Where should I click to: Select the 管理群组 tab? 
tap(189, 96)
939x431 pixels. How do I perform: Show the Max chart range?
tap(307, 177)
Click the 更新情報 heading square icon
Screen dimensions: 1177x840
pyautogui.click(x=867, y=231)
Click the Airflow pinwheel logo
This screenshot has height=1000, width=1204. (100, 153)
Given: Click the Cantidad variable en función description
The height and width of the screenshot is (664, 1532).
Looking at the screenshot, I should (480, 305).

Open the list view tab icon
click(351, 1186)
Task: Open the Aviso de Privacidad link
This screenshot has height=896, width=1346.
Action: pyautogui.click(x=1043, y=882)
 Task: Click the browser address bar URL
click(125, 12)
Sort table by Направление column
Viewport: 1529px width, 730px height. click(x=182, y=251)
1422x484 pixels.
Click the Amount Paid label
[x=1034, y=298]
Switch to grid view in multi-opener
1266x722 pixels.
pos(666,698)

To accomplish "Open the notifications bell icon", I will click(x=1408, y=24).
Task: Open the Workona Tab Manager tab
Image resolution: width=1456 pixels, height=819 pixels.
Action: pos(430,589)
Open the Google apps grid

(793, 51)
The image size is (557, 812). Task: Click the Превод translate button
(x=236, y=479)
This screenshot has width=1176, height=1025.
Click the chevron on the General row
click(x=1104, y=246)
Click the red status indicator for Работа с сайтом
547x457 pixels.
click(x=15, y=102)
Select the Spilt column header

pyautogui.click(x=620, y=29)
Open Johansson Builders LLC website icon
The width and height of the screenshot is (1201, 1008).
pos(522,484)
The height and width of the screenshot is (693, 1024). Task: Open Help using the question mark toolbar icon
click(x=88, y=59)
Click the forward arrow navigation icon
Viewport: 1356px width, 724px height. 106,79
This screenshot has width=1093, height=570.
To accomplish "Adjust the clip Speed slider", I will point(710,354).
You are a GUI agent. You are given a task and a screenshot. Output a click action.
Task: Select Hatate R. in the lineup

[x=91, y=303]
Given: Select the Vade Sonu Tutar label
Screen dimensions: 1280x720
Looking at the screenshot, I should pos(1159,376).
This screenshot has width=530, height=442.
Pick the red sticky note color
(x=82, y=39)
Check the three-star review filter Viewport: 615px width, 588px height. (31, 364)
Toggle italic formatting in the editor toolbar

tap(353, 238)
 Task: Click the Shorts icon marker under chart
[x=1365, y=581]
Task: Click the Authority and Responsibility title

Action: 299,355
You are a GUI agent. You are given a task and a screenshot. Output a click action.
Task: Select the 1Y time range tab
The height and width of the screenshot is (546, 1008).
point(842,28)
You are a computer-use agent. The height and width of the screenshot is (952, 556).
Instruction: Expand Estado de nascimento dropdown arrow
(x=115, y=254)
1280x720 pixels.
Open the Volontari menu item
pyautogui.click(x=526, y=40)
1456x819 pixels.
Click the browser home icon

——

In the listing above, locate the line containing "Given: Select the Vade Sonu Tutar label" and the line containing "You are a computer-use". Extract those two lines and every line between them, exactly as written, and only those.

§ **Output**:
Given: Select the Vade Sonu Tutar label
Screen dimensions: 1280x720
Looking at the screenshot, I should pos(1159,376).
This screenshot has width=530, height=442.
Pick the red sticky note color
(x=82, y=39)
Check the three-star review filter Viewport: 615px width, 588px height. (31, 364)
Toggle italic formatting in the editor toolbar

tap(353, 238)
 Task: Click the Shorts icon marker under chart
[x=1365, y=581]
Task: Click the Authority and Responsibility title

Action: 299,355
You are a GUI agent. You are given a task and a screenshot. Output a click action.
Task: Select the 1Y time range tab
The height and width of the screenshot is (546, 1008).
point(842,28)
You are a computer-use agent. The height and width of the screenshot is (952, 556).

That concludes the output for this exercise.